As I watched these people, they seemed gentle and peaceful. It occurred to me: I don't knowany muslims. We were friends with a muslim family in Mass, and they were wonderful people. What it must be like to be of a faith that has been so bastardized by so many. How would I feel if so many had died in the name of my God?
How easy it is for the part of me still grieving over 9-11 to be influenced by rhetoric, when there's nothing real to counteract it. How easy it is to be conquered by my emotional side, when my rational side has so little ammunition. How good it feels to have some sort of outlet, or target, for my feelings about that day, and for the frustration over Bin Laden still being out there, instead of just watching 2 wars from a great distance.
I really feel that this is a test, for all of us.
Will we allow ourselves to be controlled by our emotions?
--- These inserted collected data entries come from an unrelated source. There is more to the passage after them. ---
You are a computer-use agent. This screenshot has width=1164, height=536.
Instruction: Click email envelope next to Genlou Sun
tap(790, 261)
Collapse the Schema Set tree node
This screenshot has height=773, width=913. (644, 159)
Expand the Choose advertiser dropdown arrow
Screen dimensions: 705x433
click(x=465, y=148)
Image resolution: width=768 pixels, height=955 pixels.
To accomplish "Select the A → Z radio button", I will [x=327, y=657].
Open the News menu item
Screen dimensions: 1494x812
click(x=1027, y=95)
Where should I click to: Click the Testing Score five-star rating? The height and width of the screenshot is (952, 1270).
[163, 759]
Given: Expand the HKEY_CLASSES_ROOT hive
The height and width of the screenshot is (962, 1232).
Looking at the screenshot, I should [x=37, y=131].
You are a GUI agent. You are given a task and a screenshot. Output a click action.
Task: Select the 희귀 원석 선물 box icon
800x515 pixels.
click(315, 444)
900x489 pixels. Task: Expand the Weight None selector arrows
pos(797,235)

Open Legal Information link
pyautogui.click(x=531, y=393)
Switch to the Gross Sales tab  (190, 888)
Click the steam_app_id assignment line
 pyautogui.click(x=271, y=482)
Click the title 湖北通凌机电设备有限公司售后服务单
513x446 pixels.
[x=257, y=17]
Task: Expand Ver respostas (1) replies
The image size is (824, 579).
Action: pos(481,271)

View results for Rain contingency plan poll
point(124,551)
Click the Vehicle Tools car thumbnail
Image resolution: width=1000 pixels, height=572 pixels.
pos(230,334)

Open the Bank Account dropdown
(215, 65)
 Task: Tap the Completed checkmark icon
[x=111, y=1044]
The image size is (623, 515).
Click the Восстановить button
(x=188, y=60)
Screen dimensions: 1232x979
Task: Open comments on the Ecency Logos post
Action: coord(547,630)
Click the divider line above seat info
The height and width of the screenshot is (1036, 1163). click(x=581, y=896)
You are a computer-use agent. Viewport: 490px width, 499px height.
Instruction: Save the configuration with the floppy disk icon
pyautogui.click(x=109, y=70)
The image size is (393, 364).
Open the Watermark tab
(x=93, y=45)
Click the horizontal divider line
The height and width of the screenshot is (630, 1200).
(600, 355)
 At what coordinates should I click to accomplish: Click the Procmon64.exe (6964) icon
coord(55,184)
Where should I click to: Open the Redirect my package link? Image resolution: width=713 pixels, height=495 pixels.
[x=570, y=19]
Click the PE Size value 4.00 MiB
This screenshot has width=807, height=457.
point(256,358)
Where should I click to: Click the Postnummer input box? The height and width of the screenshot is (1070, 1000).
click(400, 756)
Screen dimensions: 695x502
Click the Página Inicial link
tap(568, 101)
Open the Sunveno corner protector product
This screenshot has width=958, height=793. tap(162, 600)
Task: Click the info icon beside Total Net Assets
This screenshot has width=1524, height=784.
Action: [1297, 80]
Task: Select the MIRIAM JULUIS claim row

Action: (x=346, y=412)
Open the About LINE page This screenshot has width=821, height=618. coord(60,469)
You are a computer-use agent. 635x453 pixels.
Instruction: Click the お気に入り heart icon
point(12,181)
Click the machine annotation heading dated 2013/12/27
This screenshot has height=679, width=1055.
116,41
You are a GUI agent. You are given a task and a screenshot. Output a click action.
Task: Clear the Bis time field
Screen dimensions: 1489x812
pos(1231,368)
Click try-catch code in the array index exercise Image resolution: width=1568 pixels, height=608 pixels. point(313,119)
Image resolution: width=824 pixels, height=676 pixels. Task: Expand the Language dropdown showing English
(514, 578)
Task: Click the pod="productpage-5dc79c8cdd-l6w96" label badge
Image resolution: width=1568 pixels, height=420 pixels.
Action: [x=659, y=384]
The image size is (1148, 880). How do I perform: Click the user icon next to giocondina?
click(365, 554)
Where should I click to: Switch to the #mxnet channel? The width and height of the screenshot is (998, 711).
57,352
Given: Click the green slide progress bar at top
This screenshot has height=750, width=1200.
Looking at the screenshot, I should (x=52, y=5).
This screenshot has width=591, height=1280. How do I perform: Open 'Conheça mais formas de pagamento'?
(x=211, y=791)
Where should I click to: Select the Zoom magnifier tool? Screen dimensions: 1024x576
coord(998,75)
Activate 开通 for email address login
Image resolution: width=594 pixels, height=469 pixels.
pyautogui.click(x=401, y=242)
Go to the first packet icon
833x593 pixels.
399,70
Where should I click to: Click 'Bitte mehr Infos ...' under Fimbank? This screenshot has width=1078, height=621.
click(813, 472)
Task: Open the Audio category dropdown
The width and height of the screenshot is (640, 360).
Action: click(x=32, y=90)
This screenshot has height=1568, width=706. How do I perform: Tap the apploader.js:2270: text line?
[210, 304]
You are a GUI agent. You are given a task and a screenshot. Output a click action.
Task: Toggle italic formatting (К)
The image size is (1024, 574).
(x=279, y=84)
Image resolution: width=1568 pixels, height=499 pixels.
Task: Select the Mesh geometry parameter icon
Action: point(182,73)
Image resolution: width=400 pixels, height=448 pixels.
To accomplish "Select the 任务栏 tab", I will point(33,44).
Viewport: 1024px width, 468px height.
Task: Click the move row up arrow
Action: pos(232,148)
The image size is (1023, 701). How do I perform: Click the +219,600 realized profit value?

Will we make snap judgments from a distance, through the fog of intense emotion that's further intensified by poignant, professionally-crafted rhetoric? Or will we get a grip on ourselves, come back down to earth, and look at reality, at the real people?
Will we succumb to the temptation to indulge our emotional impulses, or will we do what we know in our hearts is right?
Will we go with the Devil,
or will we go with God?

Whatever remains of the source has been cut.